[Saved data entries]
-- start --
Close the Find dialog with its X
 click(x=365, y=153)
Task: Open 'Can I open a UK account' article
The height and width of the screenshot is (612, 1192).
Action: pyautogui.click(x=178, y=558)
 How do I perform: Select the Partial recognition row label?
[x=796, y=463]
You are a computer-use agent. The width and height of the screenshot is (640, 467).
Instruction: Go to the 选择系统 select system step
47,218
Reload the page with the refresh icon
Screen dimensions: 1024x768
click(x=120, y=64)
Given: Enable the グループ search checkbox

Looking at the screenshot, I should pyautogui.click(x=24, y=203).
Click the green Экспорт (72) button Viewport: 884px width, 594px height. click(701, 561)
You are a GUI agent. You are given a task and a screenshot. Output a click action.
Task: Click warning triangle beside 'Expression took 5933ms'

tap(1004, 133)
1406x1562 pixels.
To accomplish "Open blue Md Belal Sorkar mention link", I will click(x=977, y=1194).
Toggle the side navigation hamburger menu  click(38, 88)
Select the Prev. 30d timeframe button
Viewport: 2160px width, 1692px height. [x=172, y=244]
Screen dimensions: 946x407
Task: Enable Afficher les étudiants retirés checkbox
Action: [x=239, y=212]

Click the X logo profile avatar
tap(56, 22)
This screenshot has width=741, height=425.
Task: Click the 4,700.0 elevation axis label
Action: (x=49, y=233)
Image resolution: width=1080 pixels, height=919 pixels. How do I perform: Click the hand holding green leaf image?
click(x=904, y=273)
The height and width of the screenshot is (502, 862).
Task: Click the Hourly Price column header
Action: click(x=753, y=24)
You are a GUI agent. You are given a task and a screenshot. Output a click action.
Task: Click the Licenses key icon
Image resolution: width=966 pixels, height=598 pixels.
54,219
-- end --
Short problem
Please copy the lines above character for character, from the first to the last.

Right answer
Close the Find dialog with its X
 click(x=365, y=153)
Task: Open 'Can I open a UK account' article
The height and width of the screenshot is (612, 1192).
Action: pyautogui.click(x=178, y=558)
 How do I perform: Select the Partial recognition row label?
[x=796, y=463]
You are a computer-use agent. The width and height of the screenshot is (640, 467).
Instruction: Go to the 选择系统 select system step
47,218
Reload the page with the refresh icon
Screen dimensions: 1024x768
click(x=120, y=64)
Given: Enable the グループ search checkbox

Looking at the screenshot, I should pyautogui.click(x=24, y=203).
Click the green Экспорт (72) button Viewport: 884px width, 594px height. click(701, 561)
You are a GUI agent. You are given a task and a screenshot. Output a click action.
Task: Click warning triangle beside 'Expression took 5933ms'

tap(1004, 133)
1406x1562 pixels.
To accomplish "Open blue Md Belal Sorkar mention link", I will click(x=977, y=1194).
Toggle the side navigation hamburger menu  click(38, 88)
Select the Prev. 30d timeframe button
Viewport: 2160px width, 1692px height. [x=172, y=244]
Screen dimensions: 946x407
Task: Enable Afficher les étudiants retirés checkbox
Action: [x=239, y=212]

Click the X logo profile avatar
tap(56, 22)
This screenshot has width=741, height=425.
Task: Click the 4,700.0 elevation axis label
Action: (x=49, y=233)
Image resolution: width=1080 pixels, height=919 pixels. How do I perform: Click the hand holding green leaf image?
click(x=904, y=273)
The height and width of the screenshot is (502, 862).
Task: Click the Hourly Price column header
Action: click(x=753, y=24)
You are a GUI agent. You are given a task and a screenshot. Output a click action.
Task: Click the Licenses key icon
Image resolution: width=966 pixels, height=598 pixels.
54,219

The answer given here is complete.